Last time we talked about Swedish emigration to the US, but what about foreign immigration to Sweden? This is a subject that everybody has an opinion about and when discussing those opinions, tempers can run high, even among normally very reserved Swedes.
I don’t know if as an immigrant myself, I should be even discussing this subject at all. After all, my take on the issue will be vastly different from what a true Svensson might say.
And some people won’t even consider me a “real” immigrant, because as much as I love this country, I do not plan on staying in Sweden for the rest of my life, or becoming en svensk medborgare (a Swedish citizen). Personally, I believe that acquiring foreign citizenship is one issue that should not be taken lightly. Because along with the privileges of a new citizenship also come serious responsibilities, and you can’t have one without the other.

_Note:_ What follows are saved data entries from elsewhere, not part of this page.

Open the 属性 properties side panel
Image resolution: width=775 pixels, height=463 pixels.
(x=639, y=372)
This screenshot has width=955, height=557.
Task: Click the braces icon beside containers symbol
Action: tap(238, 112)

So, what is it like to be an immigrant in Sweden? Impossible to describe it in just one word, so let’s use two: not bad. It’s not entirely good either, because it’s never easy to uproot oneself and settle in a different country.

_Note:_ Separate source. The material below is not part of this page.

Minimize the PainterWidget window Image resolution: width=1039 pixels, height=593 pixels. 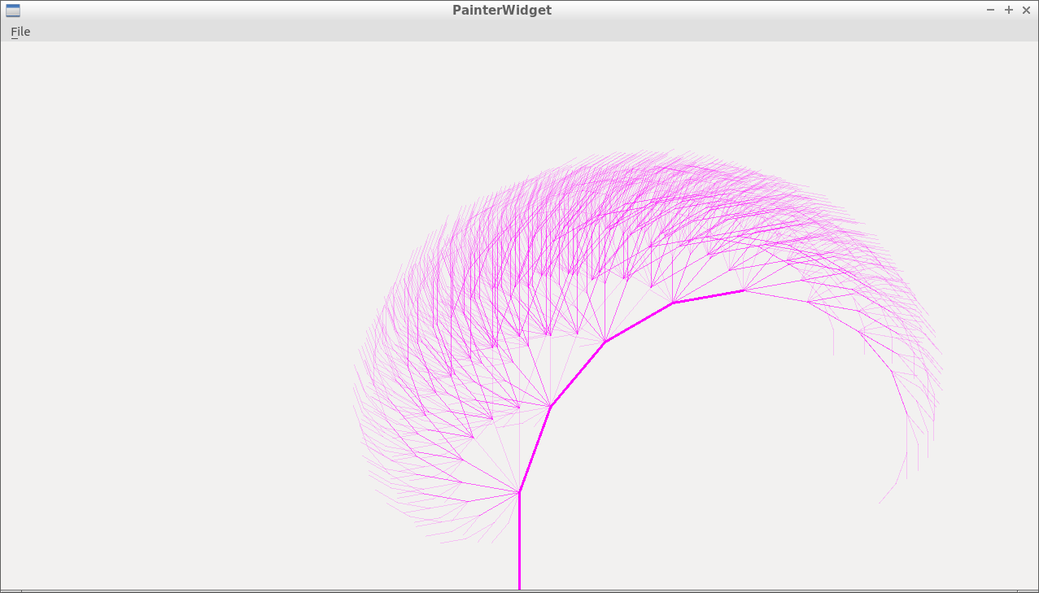[990, 10]
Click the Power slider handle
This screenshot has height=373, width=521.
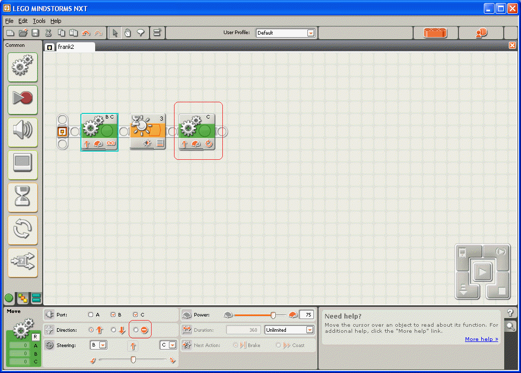(273, 315)
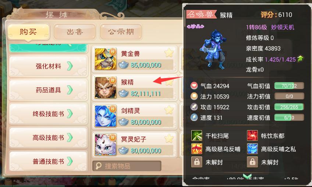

But compared to many other developed nations, Sweden takes care of its immigrants. It’s a progressive, tolerant country with a live and let-live attitude. It provides services and support to new arrivals that are hard to find in other lands. The ubiquitous SFI (svenska för invandrare) program is but one example (and one that deserves a blog post of its own).
As much as the country has to offer, it is not the land of milk and honey, or cradle to grave welfare, that many misguided new (or potential) arrivals think it to be. You have to work for that welfare, and sometimes finding work can be problematic.
Here’s an interesting article on the subject from The Local. (Yes, I know, I know… but until a new English-speaking media outlet emerges in Sweden, we are stuck with The Local. At least that way I can be sure that even those of you who are not yet fluent in Swedish can understand what is being said.)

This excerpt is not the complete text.